Spark MLlib: Frequent Pattern Mining (FP-Growth)
Spark MLlib provides FP-Growth algorithm for Frequent Pattern Mining (Association Rule Mining), which takes as an input a dataset of transactions and calculates item frequencies. After frequent item sets were identified association rules could be derived.
From the original source:
spark.mllib
’s FP-growth implementation takes the following (hyper-)parameters:
minSupport
: the minimum support for an itemset to be identified as frequent. For example, if an item appears 3 out of 5 transactions, it has a support of 3/5=0.6.numPartitions
: the number of partitions used to distribute the work.
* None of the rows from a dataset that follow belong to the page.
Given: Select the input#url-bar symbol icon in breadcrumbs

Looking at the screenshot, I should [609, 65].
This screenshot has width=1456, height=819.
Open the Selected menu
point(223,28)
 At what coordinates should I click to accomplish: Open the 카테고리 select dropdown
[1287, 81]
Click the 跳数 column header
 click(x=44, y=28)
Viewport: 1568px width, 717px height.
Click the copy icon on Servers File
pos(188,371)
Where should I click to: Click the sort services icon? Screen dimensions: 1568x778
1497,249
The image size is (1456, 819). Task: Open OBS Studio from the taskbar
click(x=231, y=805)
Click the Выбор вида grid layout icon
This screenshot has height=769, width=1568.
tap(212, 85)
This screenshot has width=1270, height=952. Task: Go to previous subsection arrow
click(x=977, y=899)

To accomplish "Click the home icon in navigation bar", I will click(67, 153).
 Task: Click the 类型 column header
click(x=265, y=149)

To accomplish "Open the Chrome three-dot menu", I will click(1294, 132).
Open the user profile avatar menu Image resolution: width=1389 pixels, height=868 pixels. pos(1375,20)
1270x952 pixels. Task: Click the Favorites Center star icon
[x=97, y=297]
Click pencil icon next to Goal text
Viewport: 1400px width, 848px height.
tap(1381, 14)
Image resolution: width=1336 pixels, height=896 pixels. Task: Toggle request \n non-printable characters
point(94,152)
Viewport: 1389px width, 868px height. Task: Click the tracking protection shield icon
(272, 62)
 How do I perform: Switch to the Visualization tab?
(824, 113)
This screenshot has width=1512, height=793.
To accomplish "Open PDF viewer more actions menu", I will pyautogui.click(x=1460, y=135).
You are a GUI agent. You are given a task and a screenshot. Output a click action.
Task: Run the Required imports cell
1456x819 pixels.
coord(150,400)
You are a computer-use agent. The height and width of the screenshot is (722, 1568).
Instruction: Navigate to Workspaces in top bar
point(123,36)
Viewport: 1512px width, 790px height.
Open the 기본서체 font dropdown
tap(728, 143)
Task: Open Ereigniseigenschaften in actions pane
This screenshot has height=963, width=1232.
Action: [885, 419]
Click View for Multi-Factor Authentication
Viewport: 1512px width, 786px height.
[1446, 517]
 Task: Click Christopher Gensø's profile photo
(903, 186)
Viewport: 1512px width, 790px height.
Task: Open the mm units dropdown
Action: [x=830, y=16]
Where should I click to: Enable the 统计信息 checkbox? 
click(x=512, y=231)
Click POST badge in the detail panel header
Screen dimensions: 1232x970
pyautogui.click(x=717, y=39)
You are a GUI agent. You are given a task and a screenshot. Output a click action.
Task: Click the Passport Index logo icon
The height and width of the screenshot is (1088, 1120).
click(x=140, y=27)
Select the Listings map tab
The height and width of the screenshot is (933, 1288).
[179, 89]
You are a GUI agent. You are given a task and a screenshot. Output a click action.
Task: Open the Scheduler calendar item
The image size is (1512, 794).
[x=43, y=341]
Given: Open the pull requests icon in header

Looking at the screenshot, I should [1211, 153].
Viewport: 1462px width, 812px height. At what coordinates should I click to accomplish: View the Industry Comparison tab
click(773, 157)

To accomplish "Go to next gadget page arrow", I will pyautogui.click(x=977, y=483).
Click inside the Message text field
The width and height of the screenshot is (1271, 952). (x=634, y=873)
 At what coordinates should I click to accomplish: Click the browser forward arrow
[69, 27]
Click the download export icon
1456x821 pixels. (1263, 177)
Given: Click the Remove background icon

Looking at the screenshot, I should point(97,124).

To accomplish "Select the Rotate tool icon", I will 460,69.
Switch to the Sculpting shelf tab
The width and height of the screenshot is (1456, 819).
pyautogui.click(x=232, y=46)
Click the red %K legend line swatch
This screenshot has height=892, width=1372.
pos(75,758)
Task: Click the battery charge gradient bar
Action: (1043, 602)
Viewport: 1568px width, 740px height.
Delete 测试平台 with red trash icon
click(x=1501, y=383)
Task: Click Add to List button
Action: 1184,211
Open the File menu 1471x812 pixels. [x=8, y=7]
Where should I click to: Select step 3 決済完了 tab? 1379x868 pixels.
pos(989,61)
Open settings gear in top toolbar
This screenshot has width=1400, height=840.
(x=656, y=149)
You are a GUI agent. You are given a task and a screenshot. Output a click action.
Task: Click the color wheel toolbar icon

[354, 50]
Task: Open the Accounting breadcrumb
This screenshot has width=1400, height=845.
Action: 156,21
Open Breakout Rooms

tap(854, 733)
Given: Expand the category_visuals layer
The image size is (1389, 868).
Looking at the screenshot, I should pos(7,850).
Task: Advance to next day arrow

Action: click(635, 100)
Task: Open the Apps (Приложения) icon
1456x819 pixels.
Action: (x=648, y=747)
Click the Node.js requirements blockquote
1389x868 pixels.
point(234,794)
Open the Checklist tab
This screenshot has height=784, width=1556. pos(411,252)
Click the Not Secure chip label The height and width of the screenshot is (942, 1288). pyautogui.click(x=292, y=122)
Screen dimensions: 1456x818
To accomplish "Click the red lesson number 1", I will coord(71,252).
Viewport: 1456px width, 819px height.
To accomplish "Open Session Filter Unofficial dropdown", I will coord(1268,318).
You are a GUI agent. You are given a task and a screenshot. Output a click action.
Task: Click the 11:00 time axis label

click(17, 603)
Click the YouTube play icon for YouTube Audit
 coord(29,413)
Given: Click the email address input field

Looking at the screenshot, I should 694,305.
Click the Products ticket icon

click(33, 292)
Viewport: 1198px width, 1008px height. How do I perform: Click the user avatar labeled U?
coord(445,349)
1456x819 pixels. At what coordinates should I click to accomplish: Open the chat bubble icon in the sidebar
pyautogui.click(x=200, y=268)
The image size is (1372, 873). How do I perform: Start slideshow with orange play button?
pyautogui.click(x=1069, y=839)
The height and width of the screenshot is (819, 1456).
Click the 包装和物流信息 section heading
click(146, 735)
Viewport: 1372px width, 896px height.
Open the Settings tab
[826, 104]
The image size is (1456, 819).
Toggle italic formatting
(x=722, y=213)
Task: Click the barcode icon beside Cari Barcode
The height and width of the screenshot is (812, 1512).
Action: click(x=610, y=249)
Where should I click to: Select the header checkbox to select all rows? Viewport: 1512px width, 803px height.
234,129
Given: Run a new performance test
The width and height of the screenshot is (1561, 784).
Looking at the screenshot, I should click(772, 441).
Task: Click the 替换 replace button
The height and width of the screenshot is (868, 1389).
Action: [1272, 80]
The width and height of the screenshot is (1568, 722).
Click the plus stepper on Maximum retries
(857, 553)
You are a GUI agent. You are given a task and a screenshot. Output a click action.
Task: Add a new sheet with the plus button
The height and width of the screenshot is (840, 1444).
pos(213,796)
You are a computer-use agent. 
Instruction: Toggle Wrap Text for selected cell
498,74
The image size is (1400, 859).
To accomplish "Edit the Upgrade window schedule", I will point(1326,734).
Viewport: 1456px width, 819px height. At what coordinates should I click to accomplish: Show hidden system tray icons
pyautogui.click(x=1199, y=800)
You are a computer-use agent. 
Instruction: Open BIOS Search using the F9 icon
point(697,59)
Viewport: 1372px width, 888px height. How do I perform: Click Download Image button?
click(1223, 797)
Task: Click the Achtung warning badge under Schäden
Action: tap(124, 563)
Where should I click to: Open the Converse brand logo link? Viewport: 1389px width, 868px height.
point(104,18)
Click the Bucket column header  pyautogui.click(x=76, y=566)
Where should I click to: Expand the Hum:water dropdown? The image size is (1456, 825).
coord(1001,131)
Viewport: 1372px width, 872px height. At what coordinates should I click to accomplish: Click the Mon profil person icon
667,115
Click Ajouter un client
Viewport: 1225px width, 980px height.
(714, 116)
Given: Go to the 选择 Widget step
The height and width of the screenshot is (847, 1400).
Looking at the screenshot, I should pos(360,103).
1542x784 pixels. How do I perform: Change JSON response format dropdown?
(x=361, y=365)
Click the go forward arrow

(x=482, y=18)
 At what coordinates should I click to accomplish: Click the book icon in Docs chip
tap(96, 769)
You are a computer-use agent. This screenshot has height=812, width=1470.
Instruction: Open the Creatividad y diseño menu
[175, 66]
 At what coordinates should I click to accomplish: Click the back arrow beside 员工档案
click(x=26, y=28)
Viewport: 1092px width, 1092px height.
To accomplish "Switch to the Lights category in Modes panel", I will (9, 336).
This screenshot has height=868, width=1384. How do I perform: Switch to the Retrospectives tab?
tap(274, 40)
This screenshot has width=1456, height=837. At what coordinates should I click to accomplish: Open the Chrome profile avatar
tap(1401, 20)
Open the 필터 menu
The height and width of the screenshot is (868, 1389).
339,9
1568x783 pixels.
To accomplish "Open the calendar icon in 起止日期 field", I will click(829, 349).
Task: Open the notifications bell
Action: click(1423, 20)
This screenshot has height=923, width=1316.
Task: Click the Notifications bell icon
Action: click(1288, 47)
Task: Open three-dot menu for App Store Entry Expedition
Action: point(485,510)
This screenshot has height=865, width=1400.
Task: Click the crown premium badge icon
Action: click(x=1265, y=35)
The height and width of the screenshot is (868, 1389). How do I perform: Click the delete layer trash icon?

Market Basket Analysis Example
As it was mentioned previously, this approach originally was proposed as an appropriate method for sollving market basket problem. Market basket analysis is identifying items in the purchases which customers are more likely to buy together.e.g., Customers who bought bread also bought milk.
Example of solving this task by using Spark's FPGrowth algorithm is shown below. The source code is available on GitHub repository.
The input dataset is represented as a set of transactions, where transactions are the list of products which was bought within one purchase.
File with transactions:
MILK,BREAD,BISCUIT
BREAD,MILK,BISCUIT,CORNFLAKES
BREAD,MILK,CORNFLAKES
BREAD,MILK,TEA
BREAD,MILK,CORNFLAKES
BREAD,TEA,BOURNVITA
BREAD,COFFEE,COCK
..................
Source code:
import org.apache.spark.mllib.fpm.FPGrowth
import org.apache.spark.rdd.RDD
import org.apache.spark.{SparkConf, SparkContext}
object FPGrowthEx {
def main(args: Array[String]): Unit = {
//initialize spark configurations
val conf = new SparkConf()
conf.setAppName("market-basket-problem")
conf.setMaster("local[2]")
//SparkContext
val sc = new SparkContext(conf)
val inputFile = args(0);
//read file with purchases
val fileRDD = sc.textFile(inputFile)
//get transactions
val products: RDD[Array[String]] = fileRDD.map(s => s.split(","))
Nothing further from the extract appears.